BÉCASSINE !
Une mélancolie poétique mais pesante
Depuis qu’il a adapté les aventures de Rouletabille (avec "Le Mystère de la chambre jaune" puis "Le Parfum de la dame en noir"), on connaît le goût de Bruno Podalydès pour les personnages du début du XXe siècle et les ambiances à la fois rétro et loufoques. En s’attaquant à Bécassine, il prenait le même risque que les nombreux scénaristes et réalisateurs qui se sont attaqué (souvent en se cassant les dents) à des personnages trop « bédéesques » pour devenir crédibles dans une adaptation en chair et en os. Évitant la tentation de la transposition dans une époque plus contemporaine et axant son film sur la malice et l’onirisme, il réussit à surmonter cet obstacle majeur, car le spectateur ne se pose guère la question de la vraisemblance.

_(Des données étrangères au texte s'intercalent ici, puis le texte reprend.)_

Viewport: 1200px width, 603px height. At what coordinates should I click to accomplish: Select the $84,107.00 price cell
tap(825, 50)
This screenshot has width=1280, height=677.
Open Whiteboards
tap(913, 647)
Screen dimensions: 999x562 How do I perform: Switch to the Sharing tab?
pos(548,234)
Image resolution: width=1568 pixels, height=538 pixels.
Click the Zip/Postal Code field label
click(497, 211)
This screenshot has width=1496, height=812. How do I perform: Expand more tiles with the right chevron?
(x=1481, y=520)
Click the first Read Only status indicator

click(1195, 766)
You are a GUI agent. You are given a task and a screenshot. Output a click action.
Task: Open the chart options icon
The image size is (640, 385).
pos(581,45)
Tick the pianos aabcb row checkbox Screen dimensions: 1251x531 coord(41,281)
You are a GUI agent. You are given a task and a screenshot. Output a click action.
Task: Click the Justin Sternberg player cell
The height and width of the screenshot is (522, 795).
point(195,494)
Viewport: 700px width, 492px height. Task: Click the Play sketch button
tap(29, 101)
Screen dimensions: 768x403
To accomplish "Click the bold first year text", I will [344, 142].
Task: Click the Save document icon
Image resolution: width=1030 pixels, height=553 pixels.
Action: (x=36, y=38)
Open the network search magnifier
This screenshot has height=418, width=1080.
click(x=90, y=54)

Hélas, le scénario piétine et les personnages sont comme prisonniers d’une roue de hamster. La monotonie s’installe et la mélancolie prend le pas sur l’humour, installant un rythme plombant (voire aussi déprimant que "Ma Loute" de Bruno Dumont) et annihilant tous les efforts d’interprétation ou de mise en scène. Les personnages secondaires ne trouvent pas toujours leur place (Vimala Pons est clairement sous-utilisée) et certains gags tombent complètement à plat. Les plus jeunes risquent clairement de s’ennuyer malgré la jolie poésie de certains instants, quand les adultes se consoleront avec quelques répliques de Karin Viard ou avec le personnage de Rastaquoueros incarné par le réalisateur lui-même, qui propose une délicieuse mise en abyme sur l’illusion cinématographique. Avec tous les ingrédients à sa disposition, Podalydès a malheureusement raté la recette et la digestion n’est pas garantie…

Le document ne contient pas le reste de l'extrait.